Laos is landlocked, so it's not surprising that meat, rather than fish, is emphasized at Khe-Yo. Among the best dishes are a whole grilled quail on a stick, tasting like charcoal and ginger, and a steak tartare that's served, Flintstones style, atop a giant bone filled with roasted marrow. These heavy proteins are lightened up with the ubiquitous bang-bang, a Thai chili sauce that is particularly incendiary. 

You'll also eat a lot of sticky rice. It arrives at the beginning of the meal, is meant to be eaten throughout, and is hidden in many dishes in another form, toasted and ground up. The resulting powder is similar in appearance and umami finish to old-school supermarket Parmesan.
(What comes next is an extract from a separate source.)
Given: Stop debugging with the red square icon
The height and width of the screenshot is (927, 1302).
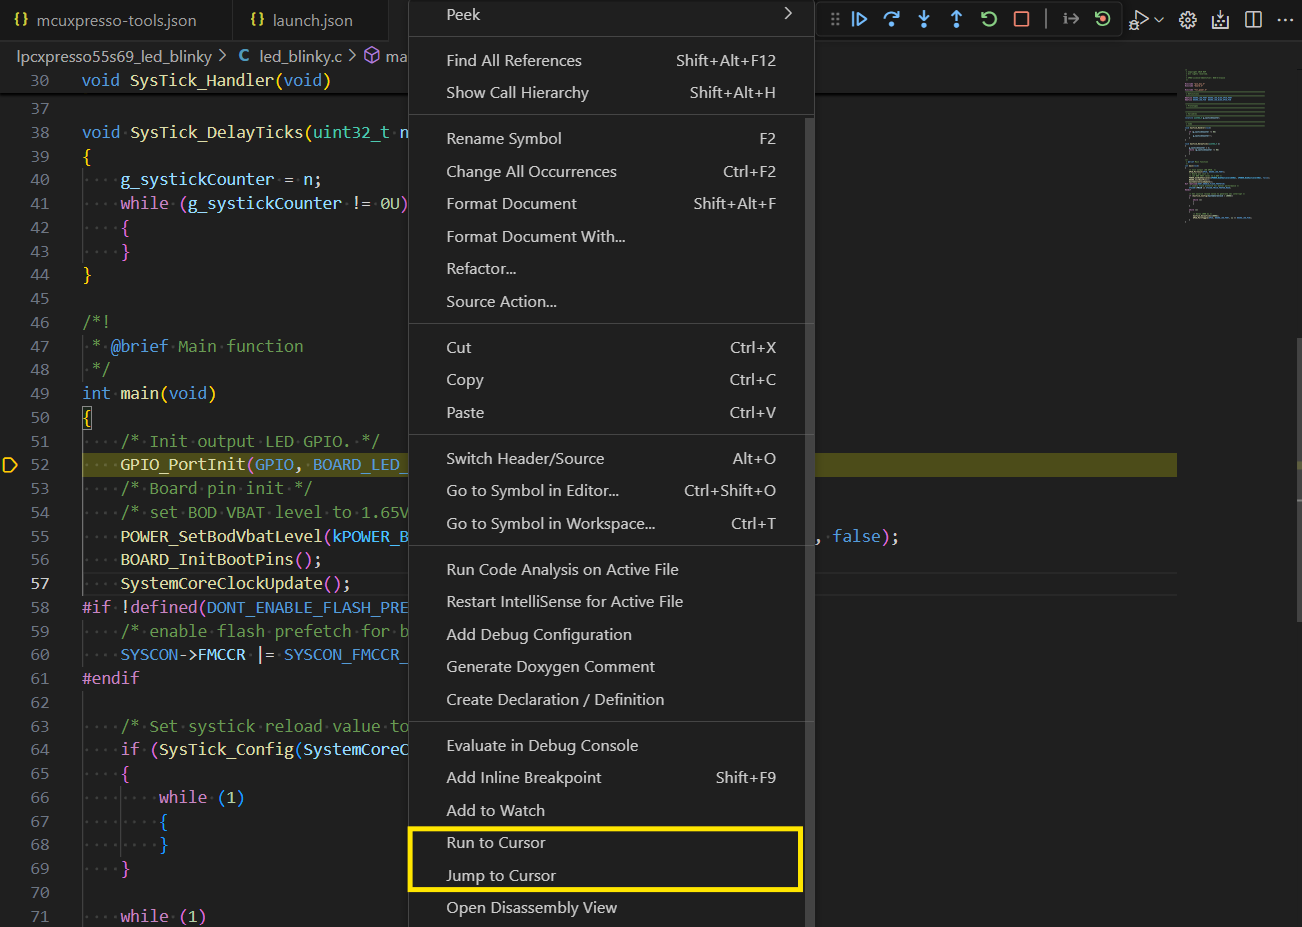Looking at the screenshot, I should (x=1021, y=19).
Sprinkled liberally, it practically declares and intention to mess with your tongue, as in the spectacular roasted kobacha-squash salad, made with little beech mushrooms and mint. While a more traditional Laotian preparation would use chicken, pork, or duck in place of squash, the sticky-rice powder, along with red onion, Kaffir lead, and chili, renders a familiar vegetable alien, in the most pleasantly disorienting way. It's not as in-your-face as an entire animal head, but it's another salad that deserves to catch on."